Let $k$ be a field, with $F,k'$ field extensions of $k$. The ring $k' \otimes_k F$ is denoted by $F_{k'}$. In Borel's *Linear Algebraic Groups*, it is claimed (I believe erroneously) that "each of [$F_{k'}$'s] prime ideals is minimal." Indeed, by a result due to Grothendieck, the Krull dimension of $F_{k'}$ is the minimum of the transcendence degrees of $F/k, k'/k$. So there may be a tacit assumption that $F/k$ is algebraic, I am not sure. In any case, Borel claims results for three possibilities:

(a) $k'$ is separable algebraic over $k$.

Then $F_{k'}$ is reduced, but it may have more than one prime ideal.

(b) $k'$ is algebraic and purely inseparable over $k$.

Then $F_{k'}$ has a unique prime ideal (consisting of the nilpotent elements), but $F_{k'}$ need not be reduced.

(c) $k'$ is purely transcendental over $k$.

Then $F_{k'}$ is clearly an integral domain.

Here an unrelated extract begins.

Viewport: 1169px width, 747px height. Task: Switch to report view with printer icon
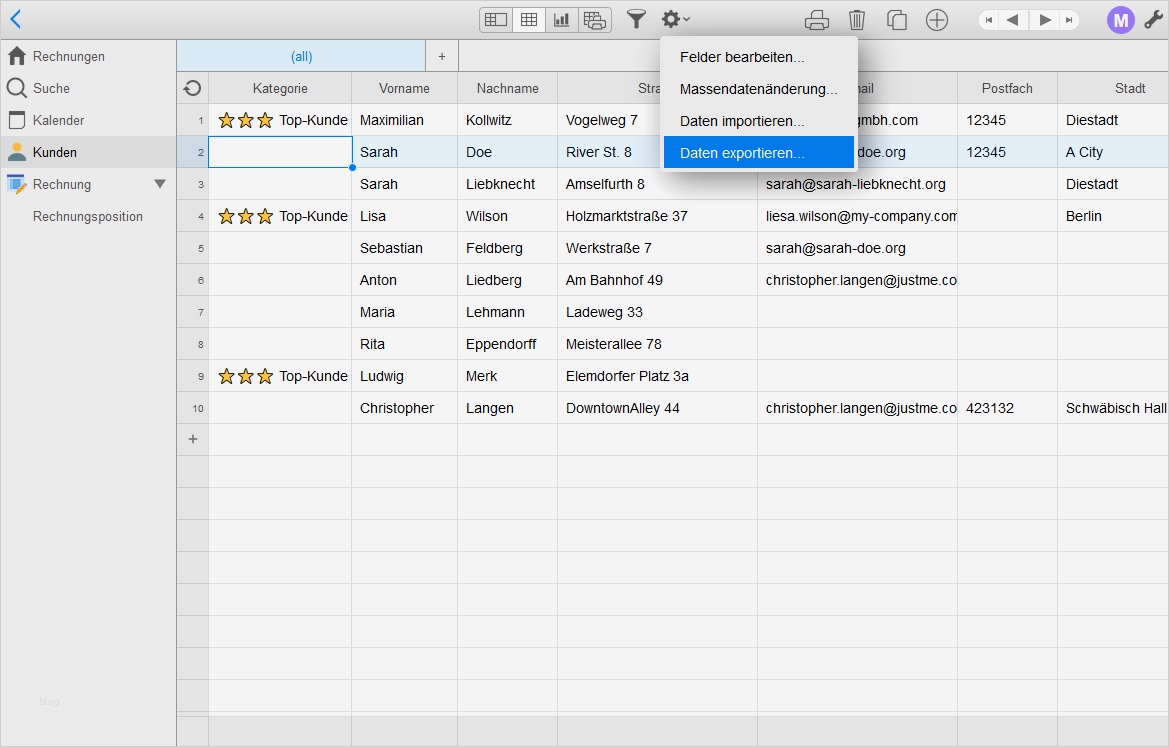[595, 20]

I was wondering if anyone might be able to provide references or proofs for any of the statements (a), (b), (c) as well as examples, e.g. an example where $F_{k'}$ has more than one prime ideal. Unfortunately, the reference Borel gives is an old algebraic geometry conference from the 1950s which I have had a lot of difficulty understanding.